[Start of Attachment]

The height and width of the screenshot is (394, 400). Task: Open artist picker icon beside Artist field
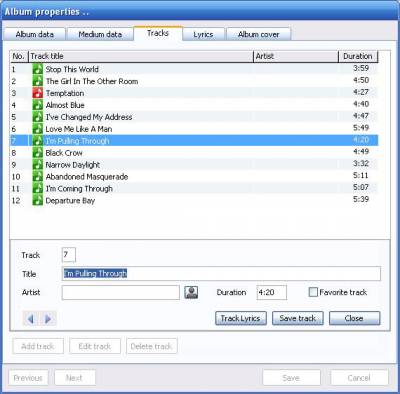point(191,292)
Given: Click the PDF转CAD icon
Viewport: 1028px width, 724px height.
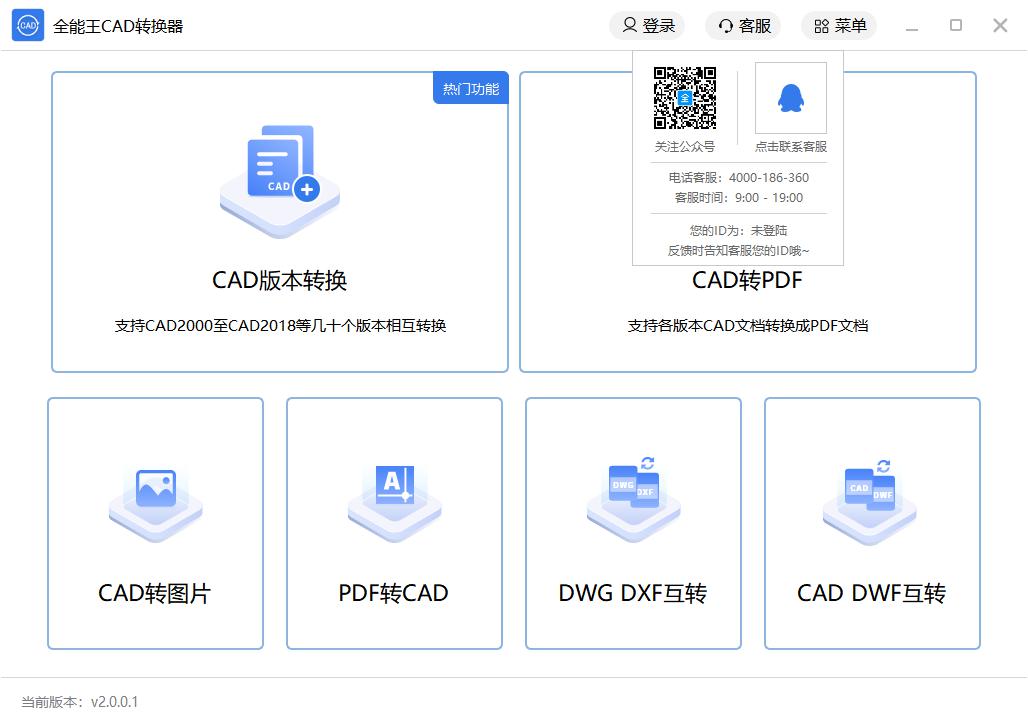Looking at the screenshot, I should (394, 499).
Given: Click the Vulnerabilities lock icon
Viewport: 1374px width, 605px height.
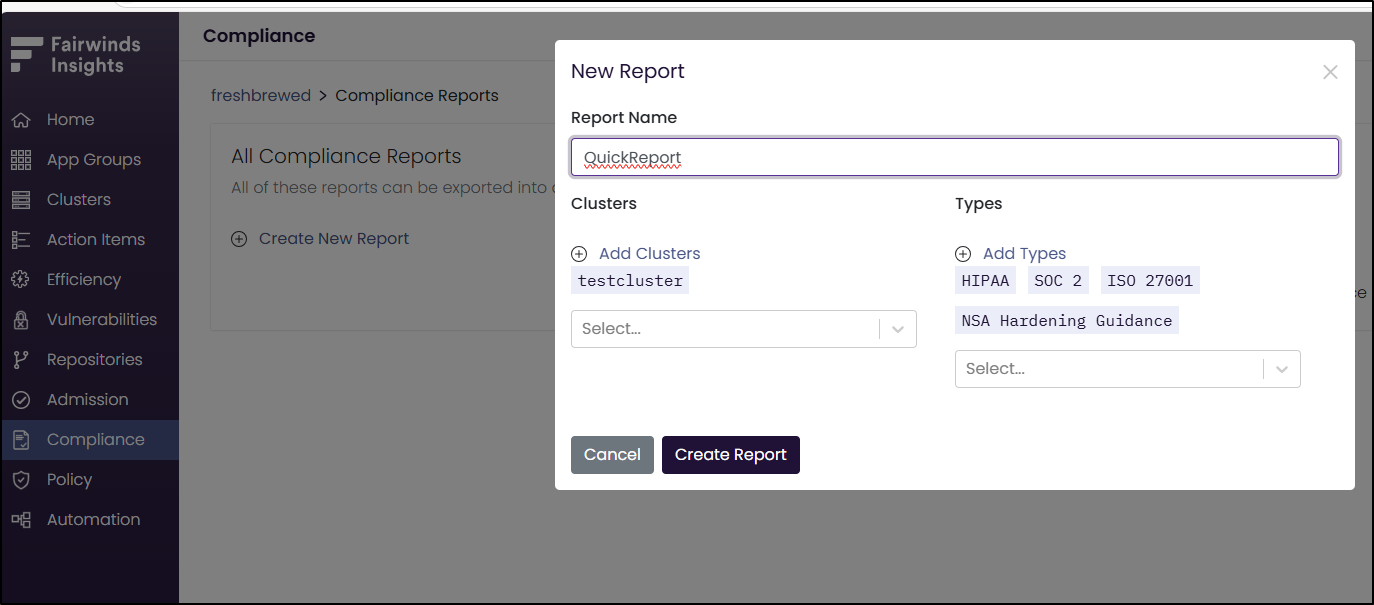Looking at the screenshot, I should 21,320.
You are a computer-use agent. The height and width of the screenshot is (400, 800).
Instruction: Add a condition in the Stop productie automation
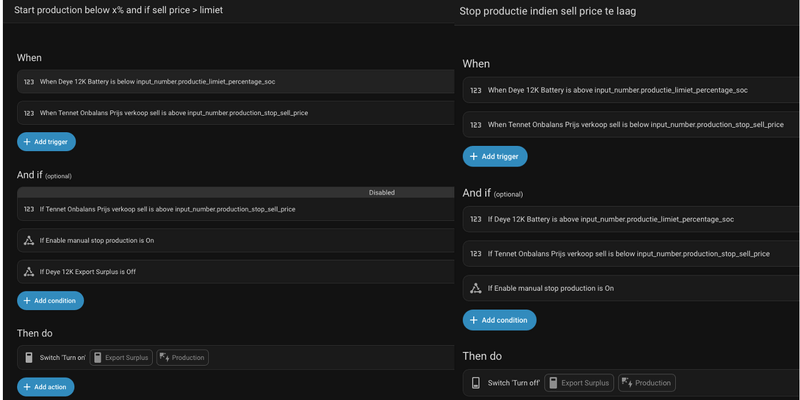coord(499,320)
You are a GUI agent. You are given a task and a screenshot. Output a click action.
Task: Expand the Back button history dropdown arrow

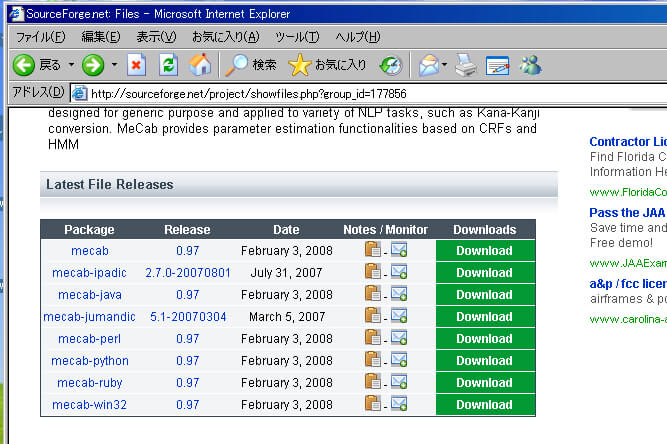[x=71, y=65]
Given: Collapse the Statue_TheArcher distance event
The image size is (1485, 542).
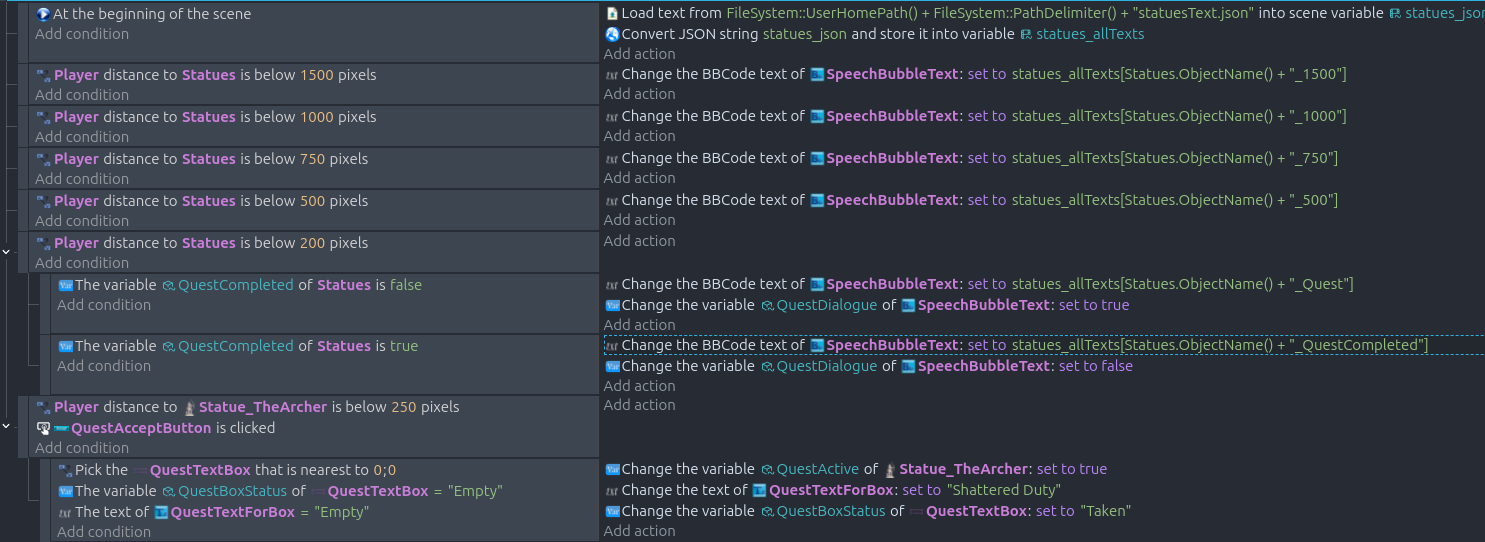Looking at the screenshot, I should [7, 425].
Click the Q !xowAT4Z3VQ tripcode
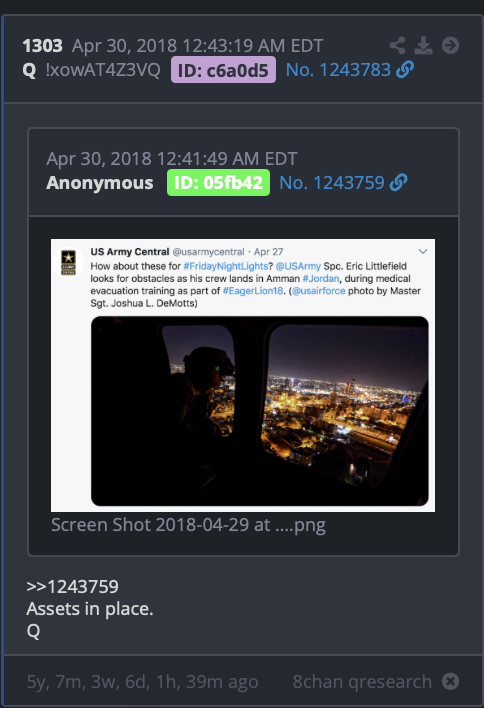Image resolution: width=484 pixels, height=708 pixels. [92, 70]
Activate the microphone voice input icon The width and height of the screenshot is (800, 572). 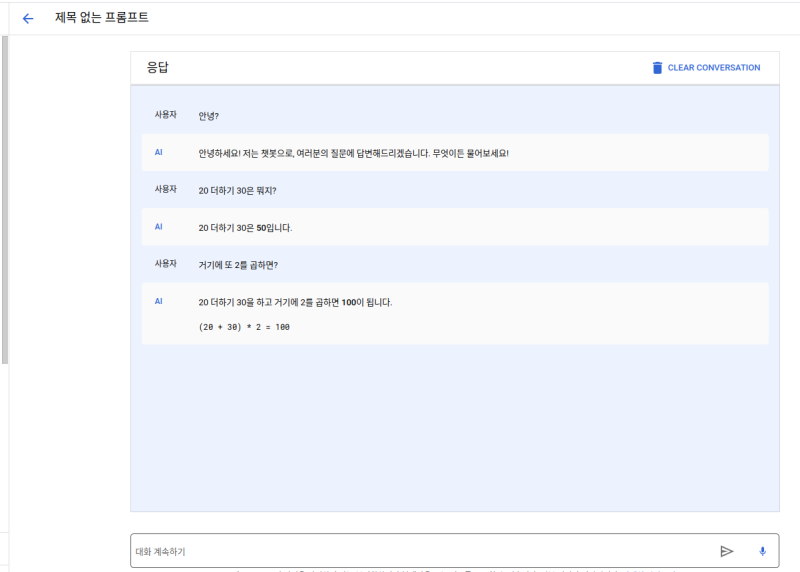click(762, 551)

[End of Attachment]
[Start of Attachment]

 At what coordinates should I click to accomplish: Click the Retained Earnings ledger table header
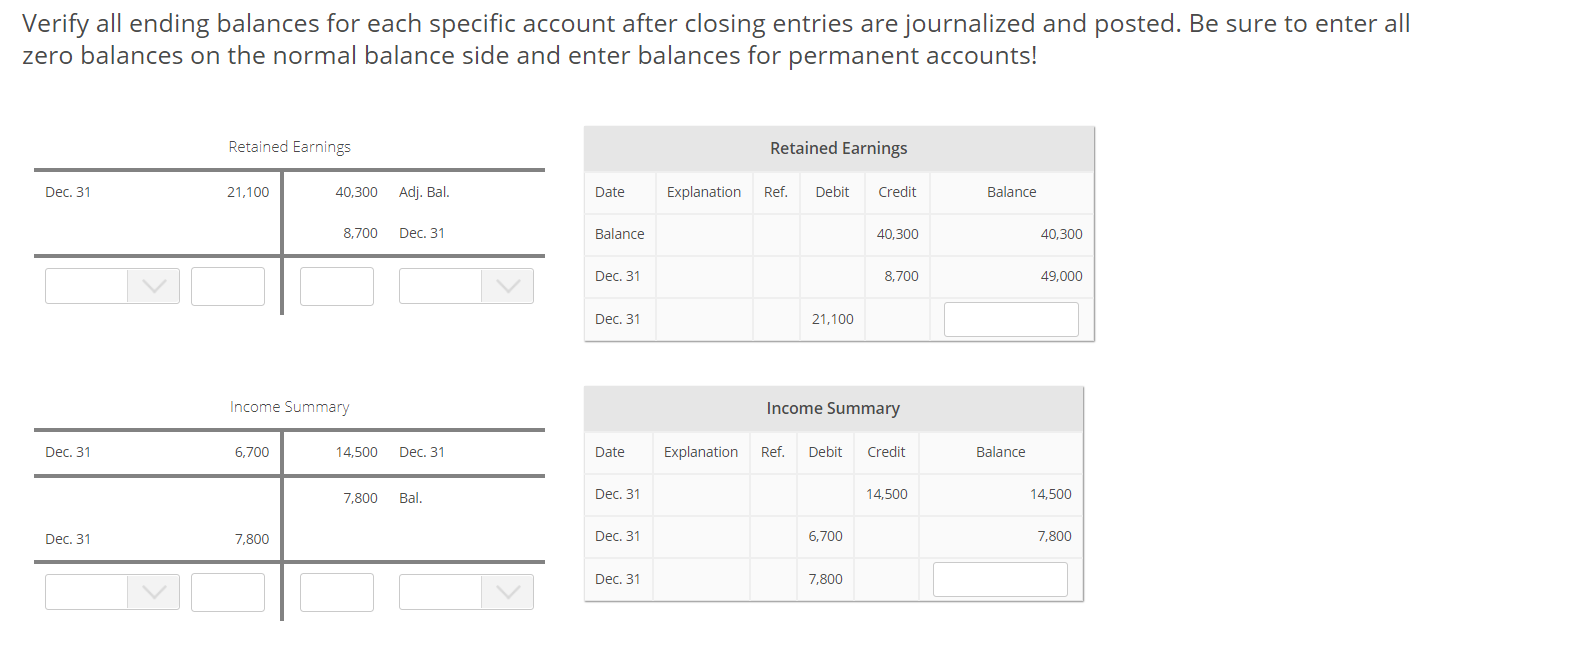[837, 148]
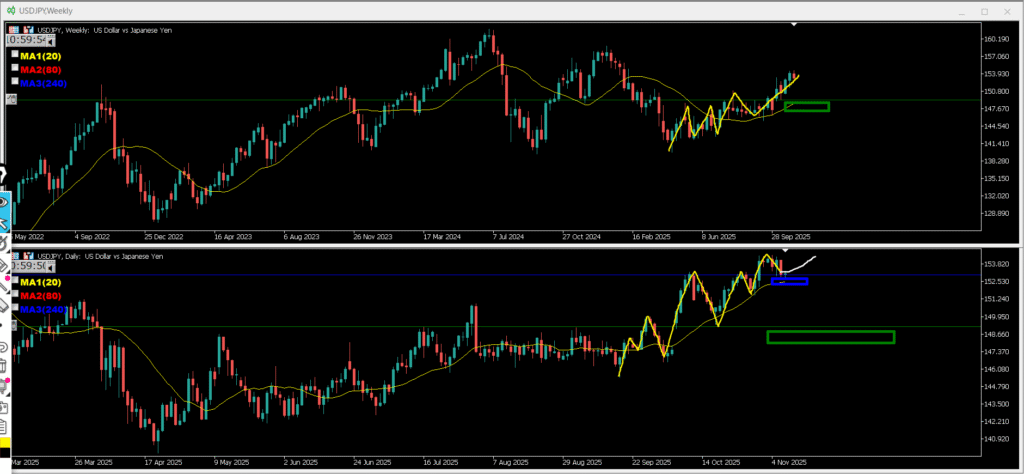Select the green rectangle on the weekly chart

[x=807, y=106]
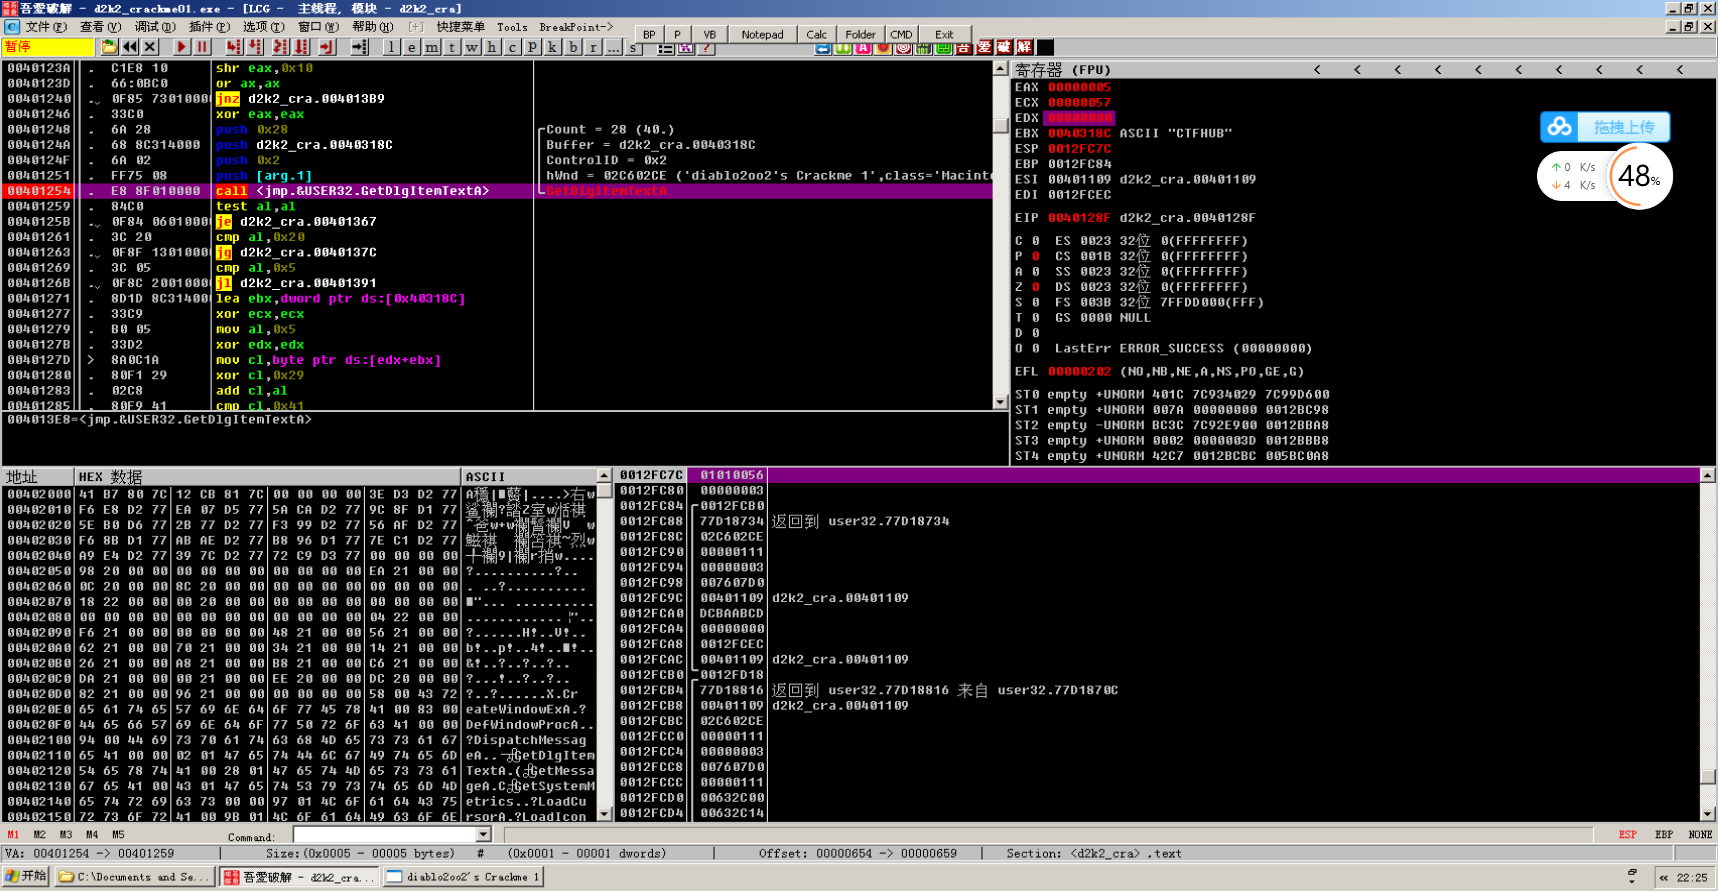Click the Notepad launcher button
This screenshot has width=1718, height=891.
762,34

[End of Attachment]

### ASSIGNED TASK
Set down word for word the lines above from the one with "Instruction: Add a" up to and including the one with "Given: Collapse the". Omit every picture.

### TASK ANSWER
Instruction: Add a condition in the Stop productie automation
coord(499,320)
You are a GUI agent. You are given a task and a screenshot. Output a click action.
Task: Expand the Back button history dropdown arrow

[x=71, y=65]
Given: Collapse the Statue_TheArcher distance event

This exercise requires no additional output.